Processing in Archivematica
Set the Transfer type to “Dataverse”, select the folder created earlier, and start processing.

As a result, a METS file was created as follows. Whether it’s a problem with the data registration method or a bug is unclear, but dmdSec_1 was created twice.

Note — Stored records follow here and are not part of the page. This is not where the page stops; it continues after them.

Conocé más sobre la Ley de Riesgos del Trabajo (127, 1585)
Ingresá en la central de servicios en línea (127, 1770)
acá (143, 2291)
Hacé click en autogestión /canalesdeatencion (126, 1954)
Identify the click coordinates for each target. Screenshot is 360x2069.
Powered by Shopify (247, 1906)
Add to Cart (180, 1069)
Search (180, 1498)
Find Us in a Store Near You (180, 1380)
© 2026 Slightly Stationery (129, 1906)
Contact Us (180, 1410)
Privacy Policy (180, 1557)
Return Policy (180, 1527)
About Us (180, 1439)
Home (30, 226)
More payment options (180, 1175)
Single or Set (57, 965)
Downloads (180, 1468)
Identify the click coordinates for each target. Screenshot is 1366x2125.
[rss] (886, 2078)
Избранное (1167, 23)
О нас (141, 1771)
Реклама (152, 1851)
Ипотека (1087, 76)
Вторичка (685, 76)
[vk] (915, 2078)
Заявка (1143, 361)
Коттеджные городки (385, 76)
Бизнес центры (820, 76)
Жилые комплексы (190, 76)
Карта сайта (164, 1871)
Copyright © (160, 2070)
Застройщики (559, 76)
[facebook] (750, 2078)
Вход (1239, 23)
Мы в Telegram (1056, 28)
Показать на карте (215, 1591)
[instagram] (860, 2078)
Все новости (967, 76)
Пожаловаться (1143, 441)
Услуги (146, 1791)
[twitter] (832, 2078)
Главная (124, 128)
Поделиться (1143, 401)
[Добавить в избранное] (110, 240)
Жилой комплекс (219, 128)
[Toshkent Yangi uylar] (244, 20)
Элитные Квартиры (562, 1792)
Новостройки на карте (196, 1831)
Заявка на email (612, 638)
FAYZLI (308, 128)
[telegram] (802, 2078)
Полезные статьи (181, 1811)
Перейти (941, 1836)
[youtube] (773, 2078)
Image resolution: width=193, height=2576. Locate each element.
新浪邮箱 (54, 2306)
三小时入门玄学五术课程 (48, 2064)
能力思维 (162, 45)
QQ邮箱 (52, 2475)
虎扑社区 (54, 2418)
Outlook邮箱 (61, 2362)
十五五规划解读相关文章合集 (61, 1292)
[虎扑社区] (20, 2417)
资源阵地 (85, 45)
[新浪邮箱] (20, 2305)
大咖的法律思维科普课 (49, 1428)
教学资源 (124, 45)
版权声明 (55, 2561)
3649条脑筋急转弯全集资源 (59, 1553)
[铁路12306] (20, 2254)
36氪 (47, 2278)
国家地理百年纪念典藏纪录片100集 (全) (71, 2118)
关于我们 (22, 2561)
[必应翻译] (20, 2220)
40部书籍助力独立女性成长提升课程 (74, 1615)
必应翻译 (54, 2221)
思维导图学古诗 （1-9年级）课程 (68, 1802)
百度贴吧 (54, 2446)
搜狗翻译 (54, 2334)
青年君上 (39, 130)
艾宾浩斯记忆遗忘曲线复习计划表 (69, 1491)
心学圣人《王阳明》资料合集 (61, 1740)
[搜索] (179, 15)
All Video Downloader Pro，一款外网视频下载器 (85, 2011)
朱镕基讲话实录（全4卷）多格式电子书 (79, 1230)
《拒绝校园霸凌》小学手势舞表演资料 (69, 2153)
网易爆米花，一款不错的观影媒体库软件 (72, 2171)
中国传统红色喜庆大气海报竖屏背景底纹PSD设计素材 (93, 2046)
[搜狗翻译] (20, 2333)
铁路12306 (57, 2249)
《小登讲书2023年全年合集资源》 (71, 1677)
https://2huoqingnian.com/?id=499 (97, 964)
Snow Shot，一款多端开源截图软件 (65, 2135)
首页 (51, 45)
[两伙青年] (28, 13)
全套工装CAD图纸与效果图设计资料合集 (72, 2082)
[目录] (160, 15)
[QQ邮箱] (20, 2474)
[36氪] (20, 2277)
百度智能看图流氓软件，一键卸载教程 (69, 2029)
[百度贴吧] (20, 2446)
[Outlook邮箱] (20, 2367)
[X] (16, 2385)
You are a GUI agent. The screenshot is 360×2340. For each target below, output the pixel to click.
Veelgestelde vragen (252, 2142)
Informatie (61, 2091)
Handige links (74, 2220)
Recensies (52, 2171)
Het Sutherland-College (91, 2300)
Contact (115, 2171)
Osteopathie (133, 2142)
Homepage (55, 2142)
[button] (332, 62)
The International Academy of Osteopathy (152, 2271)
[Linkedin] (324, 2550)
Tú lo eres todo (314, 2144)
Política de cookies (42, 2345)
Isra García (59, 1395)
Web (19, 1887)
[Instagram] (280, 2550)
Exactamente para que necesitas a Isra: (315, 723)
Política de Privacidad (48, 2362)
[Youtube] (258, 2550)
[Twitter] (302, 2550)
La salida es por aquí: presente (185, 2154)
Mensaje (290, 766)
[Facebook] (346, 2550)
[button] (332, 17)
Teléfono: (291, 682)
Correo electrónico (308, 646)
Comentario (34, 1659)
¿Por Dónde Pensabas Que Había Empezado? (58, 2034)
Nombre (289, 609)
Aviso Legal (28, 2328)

However, the contents of dataset.json were described in DDI format.
<mets:mets xmlns:xsi="http://www.w3.org/2001/XMLSchema-instance" xmlns:xlink="http://www.w3.org/1999/xlink" xmlns:mets="http://www.loc.gov/METS/" xsi:schemaLocation="http://www.loc.gov/METS/ http://www.loc.gov/standards/mets/version1121/mets.xsd">
<mets:metsHdr CREATEDATE="2025-01-21T07:28:13" />
<mets:dmdSec ID="dmdSec_1" CREATED="2025-01-21T07:27:57" STATUS="original">
<mets:mdWrap MDTYPE="DDI">
<mets:xmlData>
<ddi:codebook xmlns:ddi="http://www.icpsr.umich.edu/DDI" version="2.5" xsi:schemaLocation="http://www.ddi:codebook:2_5 http://www.ddialliance.org/Specification/DDI-Codebook/2.5/XMLSchema/codebook.xsd">
<ddi:stdyDscr>
<ddi:citation>
<ddi:titlStmt>
<ddi:titl>nakamura196</ddi:titl>
<ddi:IDNo agency="doi">https://doi.org/10.70122/FK2/IHQZL3</ddi:IDNo>
</ddi:titlStmt>
<ddi:rspStmt>
<ddi:AuthEnty affiliation="https://ror.org/057zh3y96">Nakamura, Satoru</ddi:AuthEnty>
</ddi:rspStmt>
<ddi:distStmt>
<ddi:distrbtr>Demo Dataverse</ddi:distrbtr>
</ddi:distStmt>
<ddi:verStmt>
<ddi:version date="2025-01-20T01:30:23Z" type="RELEASED">1.0</ddi:version>
</ddi:verStmt>
</ddi:citation>
<ddi:dataAccs>
<ddi:useStmt>
<ddi:restrctn />
</ddi:useStmt>
</ddi:dataAccs>
</ddi:stdyDscr>
</ddi:codebook>
</mets:xmlData>
</mets:mdWrap>
</mets:dmdSec>
<mets:dmdSec ID="dmdSec_1" CREATED="2025-01-21T07:27:57" STATUS="original">
<mets:mdWrap MDTYPE="DDI">
<mets:xmlData>
<ddi:codebook xmlns:ddi="http://www.icpsr.umich.edu/DDI" version="2.5" xsi:schemaLocation="http://www.ddi:codebook:2_5 http://www.ddialliance.org/Specification/DDI-Codebook/2.5/XMLSchema/codebook.xsd">
<ddi:stdyDscr>
<ddi:citation>
<ddi:titlStmt>
<ddi:titl>nakamura196</ddi:titl>
<ddi:IDNo agency="doi">https://doi.org/10.70122/FK2/IHQZL3</ddi:IDNo>
</ddi:titlStmt>
<ddi:rspStmt>
<ddi:AuthEnty affiliation="https://ror.org/057zh3y96">Nakamura, Satoru</ddi:AuthEnty>
</ddi:rspStmt>
<ddi:distStmt>
<ddi:distrbtr>Demo Dataverse</ddi:distrbtr>
</ddi:distStmt>
<ddi:verStmt>
<ddi:version date="2025-01-20T01:30:23Z" type="RELEASED">1.0</ddi:version>
</ddi:verStmt>
</ddi:citation>
<ddi:dataAccs>
<ddi:useStmt>
<ddi:restrctn />
</ddi:useStmt>
</ddi:dataAccs>
</ddi:stdyDscr>
</ddi:codebook>
</mets:xmlData>
</mets:mdWrap>
</mets:dmdSec>
<mets:dmdSec ID="dmdSec_2" CREATED="2025-01-21T07:27:57" STATUS="original">
<mets:mdRef LABEL="dataset.json" xlink:href="metadata/dataset.json" MDTYPE="OTHER" LOCTYPE="OTHER" OTHERLOCTYPE="SYSTEM" />
</mets:dmdSec>
<mets:amdSec ID="amdSec_1">
<mets:techMD ID="techMD_1">...</mets:techMD>
...
</mets:amdSec>
...
</mets:mets>
Summary
I found this to be a very useful feature when considering long-term preservation of research data. I hope this serves as a helpful reference for connecting Dataverse and Archivematica.